Right, let’s be clear on something here - I have no doubt that Hussein is, at international law, a criminal. I have no doubt he has committed acts of genocide. I have no doubt that his draining of ancient Iraqi marshlands was a deliberate act of eco-vandalism to punish a people who rose up against him twelve years ago. I have no doubt that his regime runs a police-state top-heavy with enforcers, informers, torturers and disappearances that would make Pinochet weep. I have no doubt that many human rights agencies, that would never sanction any war, would privately welcome his being deposed.
But I have not been hearing this from the political leaders of the US, Britain or Australia. At least, not until recently.
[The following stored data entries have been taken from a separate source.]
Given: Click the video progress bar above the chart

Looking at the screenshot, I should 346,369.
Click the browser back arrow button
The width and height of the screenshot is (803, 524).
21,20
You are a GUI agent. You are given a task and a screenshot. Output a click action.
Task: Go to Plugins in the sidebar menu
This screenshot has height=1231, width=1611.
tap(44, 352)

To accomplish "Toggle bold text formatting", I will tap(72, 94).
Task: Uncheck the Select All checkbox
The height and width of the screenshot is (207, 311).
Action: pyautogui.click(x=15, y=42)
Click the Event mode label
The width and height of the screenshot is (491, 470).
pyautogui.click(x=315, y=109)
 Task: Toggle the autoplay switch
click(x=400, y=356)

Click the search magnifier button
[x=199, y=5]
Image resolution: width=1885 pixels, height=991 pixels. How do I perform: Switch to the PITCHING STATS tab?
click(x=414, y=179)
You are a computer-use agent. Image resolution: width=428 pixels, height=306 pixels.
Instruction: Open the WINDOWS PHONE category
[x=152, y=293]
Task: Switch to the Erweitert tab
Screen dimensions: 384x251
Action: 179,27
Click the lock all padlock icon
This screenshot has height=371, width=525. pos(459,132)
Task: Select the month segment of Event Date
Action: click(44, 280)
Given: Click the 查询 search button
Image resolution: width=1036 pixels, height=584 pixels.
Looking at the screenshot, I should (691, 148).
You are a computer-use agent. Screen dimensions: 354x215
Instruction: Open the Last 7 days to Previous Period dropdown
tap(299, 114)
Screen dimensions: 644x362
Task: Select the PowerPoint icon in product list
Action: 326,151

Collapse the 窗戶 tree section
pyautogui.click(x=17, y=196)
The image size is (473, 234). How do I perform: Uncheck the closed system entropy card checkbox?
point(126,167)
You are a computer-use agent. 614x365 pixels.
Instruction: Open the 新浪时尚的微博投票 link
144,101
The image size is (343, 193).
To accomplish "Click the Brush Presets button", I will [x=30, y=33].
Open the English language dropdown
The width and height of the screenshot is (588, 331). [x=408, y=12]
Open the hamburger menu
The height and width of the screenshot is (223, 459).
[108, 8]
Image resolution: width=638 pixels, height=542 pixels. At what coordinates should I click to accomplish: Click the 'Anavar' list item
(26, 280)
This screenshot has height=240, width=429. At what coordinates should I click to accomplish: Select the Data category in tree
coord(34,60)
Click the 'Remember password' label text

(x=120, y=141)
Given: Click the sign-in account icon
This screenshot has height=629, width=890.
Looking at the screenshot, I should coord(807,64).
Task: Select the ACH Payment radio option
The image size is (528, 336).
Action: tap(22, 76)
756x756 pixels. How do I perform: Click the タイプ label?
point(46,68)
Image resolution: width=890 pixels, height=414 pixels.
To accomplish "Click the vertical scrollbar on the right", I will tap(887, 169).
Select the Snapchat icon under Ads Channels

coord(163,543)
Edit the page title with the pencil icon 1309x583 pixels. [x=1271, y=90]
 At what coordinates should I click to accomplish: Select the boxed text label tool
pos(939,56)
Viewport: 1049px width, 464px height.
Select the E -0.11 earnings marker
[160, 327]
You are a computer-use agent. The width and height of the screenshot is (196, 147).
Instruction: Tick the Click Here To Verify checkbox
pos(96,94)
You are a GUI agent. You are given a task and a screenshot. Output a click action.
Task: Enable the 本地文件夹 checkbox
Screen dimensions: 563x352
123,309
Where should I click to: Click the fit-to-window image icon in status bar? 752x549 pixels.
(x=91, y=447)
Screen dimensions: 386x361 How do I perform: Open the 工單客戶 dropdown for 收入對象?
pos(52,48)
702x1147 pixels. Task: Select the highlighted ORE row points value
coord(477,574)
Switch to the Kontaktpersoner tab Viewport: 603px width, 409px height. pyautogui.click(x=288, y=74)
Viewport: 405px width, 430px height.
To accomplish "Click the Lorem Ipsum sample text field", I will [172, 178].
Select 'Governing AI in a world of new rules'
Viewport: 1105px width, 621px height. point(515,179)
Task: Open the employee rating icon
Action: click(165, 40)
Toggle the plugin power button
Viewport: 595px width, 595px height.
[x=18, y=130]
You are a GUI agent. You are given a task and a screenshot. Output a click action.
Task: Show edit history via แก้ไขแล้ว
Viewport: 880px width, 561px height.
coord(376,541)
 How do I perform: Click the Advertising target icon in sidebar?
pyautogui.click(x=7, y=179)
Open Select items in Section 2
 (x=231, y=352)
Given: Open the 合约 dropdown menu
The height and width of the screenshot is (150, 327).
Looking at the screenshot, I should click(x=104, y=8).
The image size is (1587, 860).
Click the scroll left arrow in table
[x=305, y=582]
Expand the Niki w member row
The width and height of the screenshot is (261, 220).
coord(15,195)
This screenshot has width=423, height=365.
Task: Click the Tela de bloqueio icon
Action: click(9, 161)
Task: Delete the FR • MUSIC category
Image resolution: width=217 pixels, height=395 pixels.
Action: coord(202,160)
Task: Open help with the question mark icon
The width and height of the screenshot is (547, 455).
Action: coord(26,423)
What I have heard is a shifting mass of justifications emanating from Bush and parroted by “the willing”. First, Hussein was linked to Osama Bin Laden, then he wasn’t - but he was prepared to sell weapons to terrorists. Then there was no proof he sold weapons to terrorists, but he was accumulating weapons of mass destruction. Now there’s not a lot of proof of that he has WMD (delivery systems aside) and the pro-War camp are now just beginning to say he’s a dictator who abuses human rights.
If this had been a moral argument from the outset, there might be some public support for this war. But at the moment, conflicting justifications just make a cynical public look for hidden motives.
The case for war has really been made as one for world stability - in the most general, nebulous sense. “He very probably has weapons of mass destruction, and being a very bad man may give them to other very bad men - who could use them against us.”
The case being argued is self-interest. And while thinking of self interest, please - let’s acknowledge what everyone knows - oil is a factor here. British foreign policy expressly includes as a goal “energy security”, which highlights the need to help create a “stable” Middle East. Now, true it is, Hussein would not have invaded Kuwait to begin with if it were not for oil, and allowing his regime to grab a significant slice of the world’s oil production would have been a bad idea.
But - at the cost of staggering civilian suffering, denounced by Medicin Sans Frontiers - he has now been successfully contained by a regime of sanctions and the (basically illegal) no-fly zones. This man is not Hitler. Hitler was never successfully contained within his own borders.
The Right’s belated adoption of the human-rights justification for war leaves only two explanations: a genuine concern for world stability, or economic self-interest. Bush cannot have it both ways on world stability: you cannot use existing UN Security Council resolutions as a justification for war, but deride the UN as “irrelevant” for withholding a further, clear authorisation of force.
I think there would be a case for war if it was genuinely being justified on humanitarian grounds. However, until I hear that case made by our leaders - and backed with a commitment to stay in Iraq and assist with national re-construction, I will remain sceptical and harbour suspicions about the real motives. Removing Hussein is worthless as a humanitarian result if: (a) nothing is done to ameliorate suffering on the ground once our troops withdraw; and (b) nothing is done to prevent a son, nephew or crony of Hussein’s taking the reins.
Until there is a real humanitarian commitment and a clear set of objectives for intervention in Iraq, you’ll have to forgive me for opposing war - even if I am bringing comfort to a dictator.